:: Task goal ::
Can you reproduce the material starting at the line that contains "How do I perform: Click the Beyond" and ending at the line that contains "Looking at the screenshot, I should [464, 148].", replacing "Output a click action" with "Return a click action" and leaving everything else as it is?

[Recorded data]

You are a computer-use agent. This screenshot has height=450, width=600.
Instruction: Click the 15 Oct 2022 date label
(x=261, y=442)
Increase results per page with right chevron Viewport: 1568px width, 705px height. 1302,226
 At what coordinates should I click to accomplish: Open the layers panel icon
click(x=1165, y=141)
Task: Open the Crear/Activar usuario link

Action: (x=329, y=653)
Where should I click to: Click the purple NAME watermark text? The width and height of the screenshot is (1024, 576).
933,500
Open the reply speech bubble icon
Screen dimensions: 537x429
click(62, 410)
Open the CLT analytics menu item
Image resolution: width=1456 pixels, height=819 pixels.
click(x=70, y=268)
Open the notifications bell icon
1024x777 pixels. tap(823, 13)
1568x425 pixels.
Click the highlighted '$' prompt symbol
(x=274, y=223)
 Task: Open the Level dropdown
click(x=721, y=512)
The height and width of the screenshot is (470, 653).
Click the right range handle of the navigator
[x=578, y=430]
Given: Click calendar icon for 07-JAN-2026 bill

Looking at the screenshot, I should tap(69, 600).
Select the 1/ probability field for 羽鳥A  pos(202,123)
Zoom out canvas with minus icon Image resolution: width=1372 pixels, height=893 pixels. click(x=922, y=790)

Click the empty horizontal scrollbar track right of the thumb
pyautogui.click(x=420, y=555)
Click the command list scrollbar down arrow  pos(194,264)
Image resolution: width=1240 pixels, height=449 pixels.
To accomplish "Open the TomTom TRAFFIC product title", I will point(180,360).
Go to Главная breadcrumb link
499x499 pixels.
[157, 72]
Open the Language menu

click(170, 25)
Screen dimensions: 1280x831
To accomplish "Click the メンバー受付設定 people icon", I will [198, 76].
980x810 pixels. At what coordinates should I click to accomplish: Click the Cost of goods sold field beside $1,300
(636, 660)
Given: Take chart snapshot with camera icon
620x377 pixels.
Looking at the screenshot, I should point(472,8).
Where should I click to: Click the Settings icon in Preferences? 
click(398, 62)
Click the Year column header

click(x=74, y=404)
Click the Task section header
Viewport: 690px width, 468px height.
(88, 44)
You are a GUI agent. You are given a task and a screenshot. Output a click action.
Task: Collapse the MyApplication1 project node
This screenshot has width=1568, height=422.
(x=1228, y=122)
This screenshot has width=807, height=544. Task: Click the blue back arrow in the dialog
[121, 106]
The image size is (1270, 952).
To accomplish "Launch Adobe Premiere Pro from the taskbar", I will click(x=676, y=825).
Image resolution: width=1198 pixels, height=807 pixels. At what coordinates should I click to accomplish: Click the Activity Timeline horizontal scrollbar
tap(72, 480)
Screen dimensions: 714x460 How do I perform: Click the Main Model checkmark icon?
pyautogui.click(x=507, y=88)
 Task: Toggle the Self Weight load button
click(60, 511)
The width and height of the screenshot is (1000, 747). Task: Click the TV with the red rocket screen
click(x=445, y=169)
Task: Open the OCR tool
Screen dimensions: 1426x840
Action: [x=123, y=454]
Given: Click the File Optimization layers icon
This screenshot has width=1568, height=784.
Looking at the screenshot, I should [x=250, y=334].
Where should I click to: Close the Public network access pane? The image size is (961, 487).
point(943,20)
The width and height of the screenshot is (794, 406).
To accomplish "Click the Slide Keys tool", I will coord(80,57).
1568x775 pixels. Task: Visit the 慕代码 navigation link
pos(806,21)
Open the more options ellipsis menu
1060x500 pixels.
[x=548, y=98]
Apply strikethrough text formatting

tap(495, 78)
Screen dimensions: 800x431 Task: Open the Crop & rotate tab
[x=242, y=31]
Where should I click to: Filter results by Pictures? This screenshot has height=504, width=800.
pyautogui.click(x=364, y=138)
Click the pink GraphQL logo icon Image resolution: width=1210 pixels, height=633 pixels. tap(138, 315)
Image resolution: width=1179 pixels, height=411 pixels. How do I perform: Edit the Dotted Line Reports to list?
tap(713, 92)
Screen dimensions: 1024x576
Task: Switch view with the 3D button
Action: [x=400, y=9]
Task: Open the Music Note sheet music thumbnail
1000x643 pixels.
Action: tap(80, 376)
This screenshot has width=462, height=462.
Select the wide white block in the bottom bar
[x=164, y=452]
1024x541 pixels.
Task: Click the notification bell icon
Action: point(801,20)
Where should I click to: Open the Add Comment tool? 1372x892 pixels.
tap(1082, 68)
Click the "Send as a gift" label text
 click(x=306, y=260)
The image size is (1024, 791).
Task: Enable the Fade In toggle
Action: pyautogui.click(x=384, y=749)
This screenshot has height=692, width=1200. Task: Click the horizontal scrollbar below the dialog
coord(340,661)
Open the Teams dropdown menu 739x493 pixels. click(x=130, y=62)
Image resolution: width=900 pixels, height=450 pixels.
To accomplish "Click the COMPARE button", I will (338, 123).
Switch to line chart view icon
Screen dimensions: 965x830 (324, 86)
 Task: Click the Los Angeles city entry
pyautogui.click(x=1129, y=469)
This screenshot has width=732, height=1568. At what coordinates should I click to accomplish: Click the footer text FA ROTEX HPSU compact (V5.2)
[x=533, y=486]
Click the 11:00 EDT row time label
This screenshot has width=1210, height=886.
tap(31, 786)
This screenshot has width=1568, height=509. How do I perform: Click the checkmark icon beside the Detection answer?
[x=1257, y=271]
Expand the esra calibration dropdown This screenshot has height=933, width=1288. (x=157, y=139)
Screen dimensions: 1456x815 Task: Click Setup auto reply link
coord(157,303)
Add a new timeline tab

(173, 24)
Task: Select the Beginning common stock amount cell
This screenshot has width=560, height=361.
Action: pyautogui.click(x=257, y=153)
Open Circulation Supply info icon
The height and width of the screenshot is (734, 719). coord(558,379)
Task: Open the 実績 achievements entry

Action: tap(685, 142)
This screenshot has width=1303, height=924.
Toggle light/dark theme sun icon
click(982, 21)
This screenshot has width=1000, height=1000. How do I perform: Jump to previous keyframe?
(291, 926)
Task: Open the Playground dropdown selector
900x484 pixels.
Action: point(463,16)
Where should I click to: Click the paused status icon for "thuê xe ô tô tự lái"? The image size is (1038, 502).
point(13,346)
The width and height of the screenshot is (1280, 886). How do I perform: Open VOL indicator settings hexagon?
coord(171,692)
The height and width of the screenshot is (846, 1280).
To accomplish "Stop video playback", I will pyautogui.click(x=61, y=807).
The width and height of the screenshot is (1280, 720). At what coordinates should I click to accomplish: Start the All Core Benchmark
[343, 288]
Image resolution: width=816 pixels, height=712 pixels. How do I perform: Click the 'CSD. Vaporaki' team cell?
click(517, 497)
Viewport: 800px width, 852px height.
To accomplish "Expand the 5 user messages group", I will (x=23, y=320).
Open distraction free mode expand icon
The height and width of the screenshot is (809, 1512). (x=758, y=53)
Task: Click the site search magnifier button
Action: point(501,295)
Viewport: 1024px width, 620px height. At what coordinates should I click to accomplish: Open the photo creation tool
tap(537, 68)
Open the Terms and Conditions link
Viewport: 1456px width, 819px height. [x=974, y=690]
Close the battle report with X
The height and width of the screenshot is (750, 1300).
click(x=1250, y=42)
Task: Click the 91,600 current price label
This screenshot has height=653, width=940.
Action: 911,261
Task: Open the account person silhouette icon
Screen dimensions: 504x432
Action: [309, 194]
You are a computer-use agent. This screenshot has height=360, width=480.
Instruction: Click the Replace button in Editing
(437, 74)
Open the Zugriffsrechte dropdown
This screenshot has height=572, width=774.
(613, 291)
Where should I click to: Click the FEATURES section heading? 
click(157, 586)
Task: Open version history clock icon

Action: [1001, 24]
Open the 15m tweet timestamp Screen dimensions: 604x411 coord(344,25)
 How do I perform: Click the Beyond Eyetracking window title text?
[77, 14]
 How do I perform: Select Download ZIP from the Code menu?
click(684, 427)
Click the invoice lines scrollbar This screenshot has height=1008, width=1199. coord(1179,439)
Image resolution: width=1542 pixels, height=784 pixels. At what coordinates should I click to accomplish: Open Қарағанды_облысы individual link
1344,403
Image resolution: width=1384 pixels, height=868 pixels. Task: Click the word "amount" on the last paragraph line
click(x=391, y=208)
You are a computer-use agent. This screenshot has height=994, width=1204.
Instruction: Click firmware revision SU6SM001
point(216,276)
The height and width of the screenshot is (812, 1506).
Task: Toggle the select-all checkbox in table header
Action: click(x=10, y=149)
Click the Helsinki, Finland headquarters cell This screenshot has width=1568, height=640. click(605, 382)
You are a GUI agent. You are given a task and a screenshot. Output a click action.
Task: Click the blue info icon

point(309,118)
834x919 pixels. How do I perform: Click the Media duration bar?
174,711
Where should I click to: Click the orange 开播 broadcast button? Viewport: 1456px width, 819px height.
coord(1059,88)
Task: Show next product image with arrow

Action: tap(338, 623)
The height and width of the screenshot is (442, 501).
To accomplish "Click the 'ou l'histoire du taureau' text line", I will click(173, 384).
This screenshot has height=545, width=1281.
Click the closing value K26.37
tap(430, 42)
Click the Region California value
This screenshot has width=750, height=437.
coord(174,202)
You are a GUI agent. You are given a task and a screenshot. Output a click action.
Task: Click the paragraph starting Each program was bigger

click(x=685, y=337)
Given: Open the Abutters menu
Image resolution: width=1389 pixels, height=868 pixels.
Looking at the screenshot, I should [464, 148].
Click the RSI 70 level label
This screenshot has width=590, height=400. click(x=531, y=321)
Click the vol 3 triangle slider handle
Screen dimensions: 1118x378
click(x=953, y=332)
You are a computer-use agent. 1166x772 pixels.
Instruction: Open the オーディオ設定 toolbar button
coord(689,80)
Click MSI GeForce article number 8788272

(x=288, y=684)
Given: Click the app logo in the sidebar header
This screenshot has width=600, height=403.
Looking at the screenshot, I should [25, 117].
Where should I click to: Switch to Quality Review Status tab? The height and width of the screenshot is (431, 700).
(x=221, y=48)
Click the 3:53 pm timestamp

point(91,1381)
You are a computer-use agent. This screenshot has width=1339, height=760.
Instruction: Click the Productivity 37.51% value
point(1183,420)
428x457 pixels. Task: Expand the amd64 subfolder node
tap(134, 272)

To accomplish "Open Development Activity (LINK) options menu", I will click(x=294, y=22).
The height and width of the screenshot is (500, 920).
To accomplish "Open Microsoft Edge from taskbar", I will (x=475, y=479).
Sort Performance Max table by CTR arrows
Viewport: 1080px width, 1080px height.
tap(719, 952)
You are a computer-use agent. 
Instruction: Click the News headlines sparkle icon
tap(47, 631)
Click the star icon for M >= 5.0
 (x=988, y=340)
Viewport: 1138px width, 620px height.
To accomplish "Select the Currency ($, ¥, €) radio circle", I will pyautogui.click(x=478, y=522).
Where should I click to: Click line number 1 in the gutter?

:: Solved exercise ::
 How do I perform: Click the Beyond Eyetracking window title text?
[77, 14]
 How do I perform: Select Download ZIP from the Code menu?
click(684, 427)
Click the invoice lines scrollbar This screenshot has height=1008, width=1199. coord(1179,439)
Image resolution: width=1542 pixels, height=784 pixels. At what coordinates should I click to accomplish: Open Қарағанды_облысы individual link
1344,403
Image resolution: width=1384 pixels, height=868 pixels. Task: Click the word "amount" on the last paragraph line
click(x=391, y=208)
You are a computer-use agent. This screenshot has height=994, width=1204.
Instruction: Click firmware revision SU6SM001
point(216,276)
The height and width of the screenshot is (812, 1506).
Task: Toggle the select-all checkbox in table header
Action: click(x=10, y=149)
Click the Helsinki, Finland headquarters cell This screenshot has width=1568, height=640. click(605, 382)
You are a GUI agent. You are given a task and a screenshot. Return a click action.
Task: Click the blue info icon

point(309,118)
834x919 pixels. How do I perform: Click the Media duration bar?
174,711
Where should I click to: Click the orange 开播 broadcast button? Viewport: 1456px width, 819px height.
coord(1059,88)
Task: Show next product image with arrow

Action: tap(338, 623)
The height and width of the screenshot is (442, 501).
To accomplish "Click the 'ou l'histoire du taureau' text line", I will click(173, 384).
This screenshot has height=545, width=1281.
Click the closing value K26.37
tap(430, 42)
Click the Region California value
This screenshot has width=750, height=437.
coord(174,202)
You are a GUI agent. You are given a task and a screenshot. Return a click action.
Task: Click the paragraph starting Each program was bigger

click(x=685, y=337)
Given: Open the Abutters menu
Image resolution: width=1389 pixels, height=868 pixels.
Looking at the screenshot, I should [464, 148].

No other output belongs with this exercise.